Given task: Could you render the listing, from its first line through the line containing "(x=424, y=228)", as a numbered list with blank lines omitted?

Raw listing
========
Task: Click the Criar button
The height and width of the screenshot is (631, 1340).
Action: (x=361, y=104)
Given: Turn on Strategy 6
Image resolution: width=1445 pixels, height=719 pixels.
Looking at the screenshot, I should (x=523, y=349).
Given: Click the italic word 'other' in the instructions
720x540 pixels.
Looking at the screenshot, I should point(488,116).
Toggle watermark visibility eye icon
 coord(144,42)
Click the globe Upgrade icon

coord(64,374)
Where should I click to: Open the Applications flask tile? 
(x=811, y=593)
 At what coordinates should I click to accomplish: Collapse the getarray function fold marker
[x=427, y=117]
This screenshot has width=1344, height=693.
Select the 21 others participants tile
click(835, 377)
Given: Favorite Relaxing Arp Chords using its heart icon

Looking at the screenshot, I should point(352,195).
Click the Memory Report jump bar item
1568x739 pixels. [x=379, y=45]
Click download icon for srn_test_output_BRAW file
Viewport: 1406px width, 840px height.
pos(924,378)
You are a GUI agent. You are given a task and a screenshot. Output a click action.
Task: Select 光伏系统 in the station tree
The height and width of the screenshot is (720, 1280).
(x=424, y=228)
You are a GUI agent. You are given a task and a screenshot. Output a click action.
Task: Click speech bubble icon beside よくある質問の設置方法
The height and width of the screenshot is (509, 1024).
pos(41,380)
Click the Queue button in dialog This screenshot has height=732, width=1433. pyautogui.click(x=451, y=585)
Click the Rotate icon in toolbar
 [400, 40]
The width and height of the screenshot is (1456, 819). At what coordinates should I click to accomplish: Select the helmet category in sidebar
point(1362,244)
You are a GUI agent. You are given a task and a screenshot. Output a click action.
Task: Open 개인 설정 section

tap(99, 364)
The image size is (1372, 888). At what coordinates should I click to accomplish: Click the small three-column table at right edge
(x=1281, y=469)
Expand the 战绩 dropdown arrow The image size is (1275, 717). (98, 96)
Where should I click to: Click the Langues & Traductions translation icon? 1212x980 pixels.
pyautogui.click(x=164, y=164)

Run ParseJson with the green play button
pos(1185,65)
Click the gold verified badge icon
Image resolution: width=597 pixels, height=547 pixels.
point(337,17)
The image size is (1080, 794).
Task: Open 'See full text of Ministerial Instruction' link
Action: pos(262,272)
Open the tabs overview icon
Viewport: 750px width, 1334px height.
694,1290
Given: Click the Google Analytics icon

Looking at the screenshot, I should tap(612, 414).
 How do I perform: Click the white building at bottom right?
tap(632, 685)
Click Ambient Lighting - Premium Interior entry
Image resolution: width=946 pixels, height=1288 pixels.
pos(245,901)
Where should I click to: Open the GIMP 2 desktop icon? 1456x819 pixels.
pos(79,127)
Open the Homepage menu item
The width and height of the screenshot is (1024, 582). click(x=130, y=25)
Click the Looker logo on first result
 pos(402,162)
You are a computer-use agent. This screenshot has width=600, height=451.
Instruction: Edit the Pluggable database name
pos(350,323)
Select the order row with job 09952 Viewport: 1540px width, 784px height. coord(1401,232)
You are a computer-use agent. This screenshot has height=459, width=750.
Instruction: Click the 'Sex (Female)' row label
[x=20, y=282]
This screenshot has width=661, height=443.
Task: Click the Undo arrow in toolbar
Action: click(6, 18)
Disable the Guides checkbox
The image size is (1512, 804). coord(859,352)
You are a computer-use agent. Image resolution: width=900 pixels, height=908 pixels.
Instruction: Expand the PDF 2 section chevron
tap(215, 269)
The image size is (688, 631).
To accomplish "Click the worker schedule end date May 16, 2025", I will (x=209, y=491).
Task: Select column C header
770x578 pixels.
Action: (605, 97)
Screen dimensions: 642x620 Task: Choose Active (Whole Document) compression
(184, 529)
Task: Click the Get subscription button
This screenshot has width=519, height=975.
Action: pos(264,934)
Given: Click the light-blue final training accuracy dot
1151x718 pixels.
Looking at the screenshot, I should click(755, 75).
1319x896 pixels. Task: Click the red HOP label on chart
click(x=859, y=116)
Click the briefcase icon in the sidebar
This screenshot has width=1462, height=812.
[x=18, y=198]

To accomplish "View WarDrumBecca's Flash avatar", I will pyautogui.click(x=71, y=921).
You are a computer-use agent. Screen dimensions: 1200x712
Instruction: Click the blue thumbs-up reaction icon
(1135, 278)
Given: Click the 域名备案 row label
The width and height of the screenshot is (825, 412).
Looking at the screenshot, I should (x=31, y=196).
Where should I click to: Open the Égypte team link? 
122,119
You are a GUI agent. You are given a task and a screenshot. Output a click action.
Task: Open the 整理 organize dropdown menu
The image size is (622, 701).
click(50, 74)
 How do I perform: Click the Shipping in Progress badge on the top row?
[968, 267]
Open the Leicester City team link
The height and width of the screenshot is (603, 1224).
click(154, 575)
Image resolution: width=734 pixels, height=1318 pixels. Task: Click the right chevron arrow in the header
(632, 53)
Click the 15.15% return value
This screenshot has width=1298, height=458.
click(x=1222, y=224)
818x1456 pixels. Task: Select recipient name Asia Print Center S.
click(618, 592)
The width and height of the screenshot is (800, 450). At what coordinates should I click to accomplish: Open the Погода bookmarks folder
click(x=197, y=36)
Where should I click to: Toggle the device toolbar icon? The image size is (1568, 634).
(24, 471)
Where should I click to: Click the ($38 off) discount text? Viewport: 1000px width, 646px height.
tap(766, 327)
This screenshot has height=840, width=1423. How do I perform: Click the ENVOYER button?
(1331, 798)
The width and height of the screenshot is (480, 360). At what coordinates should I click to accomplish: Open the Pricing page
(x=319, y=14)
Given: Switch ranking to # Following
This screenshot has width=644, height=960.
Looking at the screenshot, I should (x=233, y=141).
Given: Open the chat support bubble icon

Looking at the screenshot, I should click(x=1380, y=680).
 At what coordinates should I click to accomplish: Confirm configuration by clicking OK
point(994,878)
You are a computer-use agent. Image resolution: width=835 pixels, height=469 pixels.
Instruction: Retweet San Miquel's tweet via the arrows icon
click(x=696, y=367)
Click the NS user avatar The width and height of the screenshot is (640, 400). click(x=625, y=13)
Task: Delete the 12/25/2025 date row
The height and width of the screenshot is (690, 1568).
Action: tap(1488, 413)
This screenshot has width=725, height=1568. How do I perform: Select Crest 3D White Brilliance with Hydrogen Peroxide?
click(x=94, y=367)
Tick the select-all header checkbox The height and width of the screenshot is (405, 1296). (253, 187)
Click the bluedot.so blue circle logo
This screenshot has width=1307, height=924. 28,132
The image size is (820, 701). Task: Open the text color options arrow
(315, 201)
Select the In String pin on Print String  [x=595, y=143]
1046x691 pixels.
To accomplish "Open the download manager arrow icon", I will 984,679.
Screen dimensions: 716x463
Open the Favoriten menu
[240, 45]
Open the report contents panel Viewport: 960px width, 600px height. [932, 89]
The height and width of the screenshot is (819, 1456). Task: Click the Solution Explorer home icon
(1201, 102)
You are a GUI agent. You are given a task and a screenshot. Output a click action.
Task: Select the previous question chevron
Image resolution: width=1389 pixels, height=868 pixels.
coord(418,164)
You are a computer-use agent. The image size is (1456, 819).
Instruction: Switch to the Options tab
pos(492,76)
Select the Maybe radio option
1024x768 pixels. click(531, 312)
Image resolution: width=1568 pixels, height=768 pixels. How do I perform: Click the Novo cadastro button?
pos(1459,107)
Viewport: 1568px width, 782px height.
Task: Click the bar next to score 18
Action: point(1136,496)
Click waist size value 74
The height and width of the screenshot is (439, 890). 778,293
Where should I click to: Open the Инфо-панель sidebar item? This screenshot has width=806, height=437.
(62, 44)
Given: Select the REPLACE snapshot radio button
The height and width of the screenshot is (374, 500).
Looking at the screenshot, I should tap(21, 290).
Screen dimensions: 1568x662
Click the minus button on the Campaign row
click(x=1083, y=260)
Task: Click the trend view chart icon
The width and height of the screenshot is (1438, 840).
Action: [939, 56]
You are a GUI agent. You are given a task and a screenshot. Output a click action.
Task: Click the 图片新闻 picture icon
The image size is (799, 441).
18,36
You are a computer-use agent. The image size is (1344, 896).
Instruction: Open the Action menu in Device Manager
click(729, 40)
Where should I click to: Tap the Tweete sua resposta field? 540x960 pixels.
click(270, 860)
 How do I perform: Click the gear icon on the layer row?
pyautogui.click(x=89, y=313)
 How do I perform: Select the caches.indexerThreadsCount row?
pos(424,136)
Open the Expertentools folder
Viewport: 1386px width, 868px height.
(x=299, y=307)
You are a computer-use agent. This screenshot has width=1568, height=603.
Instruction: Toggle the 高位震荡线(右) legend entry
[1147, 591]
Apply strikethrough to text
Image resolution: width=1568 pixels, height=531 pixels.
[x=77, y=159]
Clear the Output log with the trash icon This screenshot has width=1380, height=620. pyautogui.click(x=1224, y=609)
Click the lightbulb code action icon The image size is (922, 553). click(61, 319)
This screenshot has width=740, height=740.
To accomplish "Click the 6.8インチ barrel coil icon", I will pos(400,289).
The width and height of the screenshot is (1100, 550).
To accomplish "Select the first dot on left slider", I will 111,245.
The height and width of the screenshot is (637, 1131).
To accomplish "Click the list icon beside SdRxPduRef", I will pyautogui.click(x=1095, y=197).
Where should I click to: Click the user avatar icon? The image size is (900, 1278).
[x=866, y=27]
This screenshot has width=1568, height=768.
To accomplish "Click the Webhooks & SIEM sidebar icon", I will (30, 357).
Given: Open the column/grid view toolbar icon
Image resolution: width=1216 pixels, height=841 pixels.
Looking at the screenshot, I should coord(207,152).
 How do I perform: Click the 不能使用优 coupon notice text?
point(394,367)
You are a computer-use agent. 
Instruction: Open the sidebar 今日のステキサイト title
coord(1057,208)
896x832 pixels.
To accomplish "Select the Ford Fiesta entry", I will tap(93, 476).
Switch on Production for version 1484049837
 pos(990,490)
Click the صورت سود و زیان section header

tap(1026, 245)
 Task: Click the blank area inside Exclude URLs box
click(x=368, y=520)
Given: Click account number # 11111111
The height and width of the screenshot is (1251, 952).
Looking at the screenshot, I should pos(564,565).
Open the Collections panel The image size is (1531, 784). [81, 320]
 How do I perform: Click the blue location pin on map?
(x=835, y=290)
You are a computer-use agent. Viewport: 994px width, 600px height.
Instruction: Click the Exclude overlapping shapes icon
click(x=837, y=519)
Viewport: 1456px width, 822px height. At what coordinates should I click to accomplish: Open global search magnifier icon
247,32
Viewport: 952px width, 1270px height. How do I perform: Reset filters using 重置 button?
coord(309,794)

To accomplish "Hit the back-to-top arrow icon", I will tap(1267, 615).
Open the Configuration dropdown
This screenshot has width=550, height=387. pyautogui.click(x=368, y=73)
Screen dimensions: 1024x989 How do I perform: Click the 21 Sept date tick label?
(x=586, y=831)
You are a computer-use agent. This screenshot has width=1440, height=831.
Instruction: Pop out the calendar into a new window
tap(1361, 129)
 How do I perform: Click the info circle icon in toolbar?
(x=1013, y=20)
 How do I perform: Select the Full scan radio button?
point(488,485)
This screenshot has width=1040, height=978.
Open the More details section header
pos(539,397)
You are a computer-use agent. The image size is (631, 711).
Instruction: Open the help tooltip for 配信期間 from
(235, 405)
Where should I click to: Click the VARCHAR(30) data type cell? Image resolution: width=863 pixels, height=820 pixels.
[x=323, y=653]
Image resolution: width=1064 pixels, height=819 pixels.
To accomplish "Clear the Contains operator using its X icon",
========
Result below:
1. Task: Click the Criar button
2. The height and width of the screenshot is (631, 1340).
3. Action: (x=361, y=104)
4. Given: Turn on Strategy 6
5. Image resolution: width=1445 pixels, height=719 pixels.
6. Looking at the screenshot, I should (x=523, y=349).
7. Given: Click the italic word 'other' in the instructions
8. 720x540 pixels.
9. Looking at the screenshot, I should point(488,116).
10. Toggle watermark visibility eye icon
11.  coord(144,42)
12. Click the globe Upgrade icon
13. coord(64,374)
14. Where should I click to: Open the Applications flask tile? 
15. (x=811, y=593)
16.  At what coordinates should I click to accomplish: Collapse the getarray function fold marker
17. [x=427, y=117]
18. This screenshot has width=1344, height=693.
19. Select the 21 others participants tile
20. click(835, 377)
21. Given: Favorite Relaxing Arp Chords using its heart icon
22. Looking at the screenshot, I should point(352,195).
23. Click the Memory Report jump bar item
24. 1568x739 pixels. [x=379, y=45]
25. Click download icon for srn_test_output_BRAW file
26. Viewport: 1406px width, 840px height.
27. pos(924,378)
28. You are a GUI agent. You are given a task and a screenshot. Output a click action.
29. Task: Select 光伏系统 in the station tree
30. The height and width of the screenshot is (720, 1280).
31. (x=424, y=228)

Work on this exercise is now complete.